[start of RECORDED DATA]
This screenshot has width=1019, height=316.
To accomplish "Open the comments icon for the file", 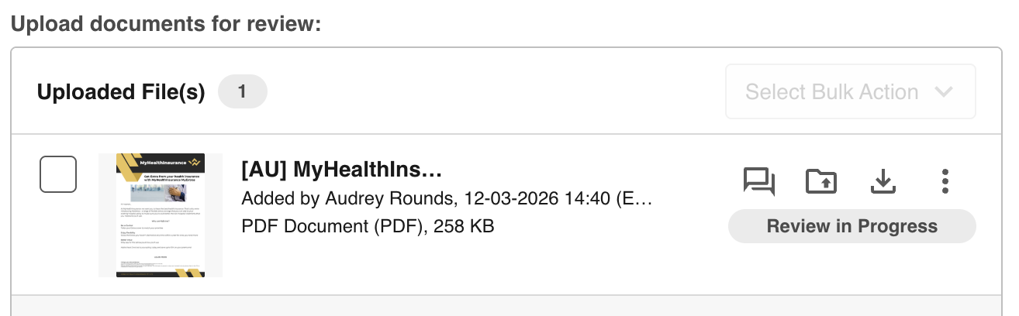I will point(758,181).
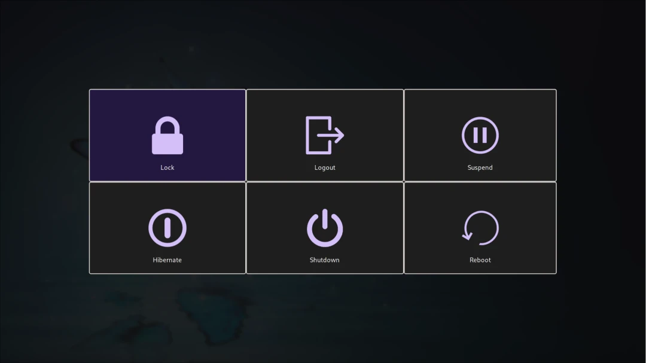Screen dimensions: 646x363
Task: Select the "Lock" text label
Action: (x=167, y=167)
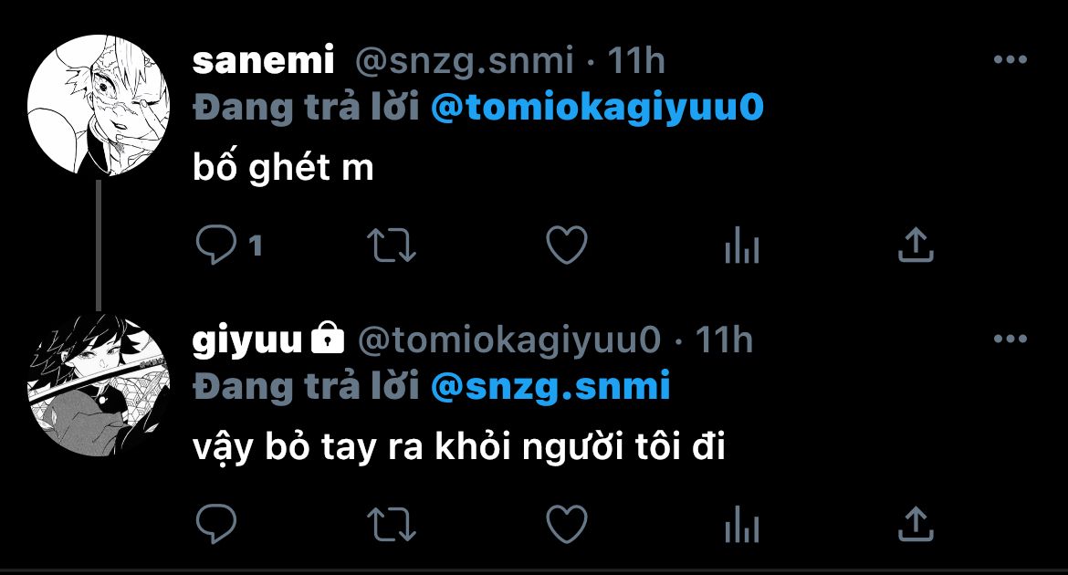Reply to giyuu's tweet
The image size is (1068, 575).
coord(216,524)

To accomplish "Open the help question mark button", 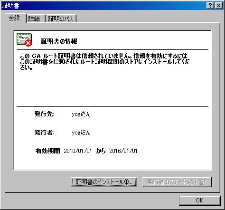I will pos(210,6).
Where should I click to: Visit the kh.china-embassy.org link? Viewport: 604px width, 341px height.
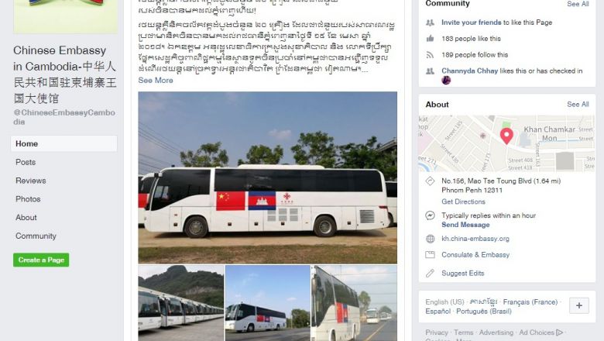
[end of RECORDED DATA]
▸ SHORT PROBLEM: Pick out every line of the listing above that contains the string "width" and copy each such line in full. The match is case-sensitive.

▸ CORRECT OUTPUT:
This screenshot has width=1019, height=316.
Where should I click to: Visit the kh.china-embassy.org link? Viewport: 604px width, 341px height.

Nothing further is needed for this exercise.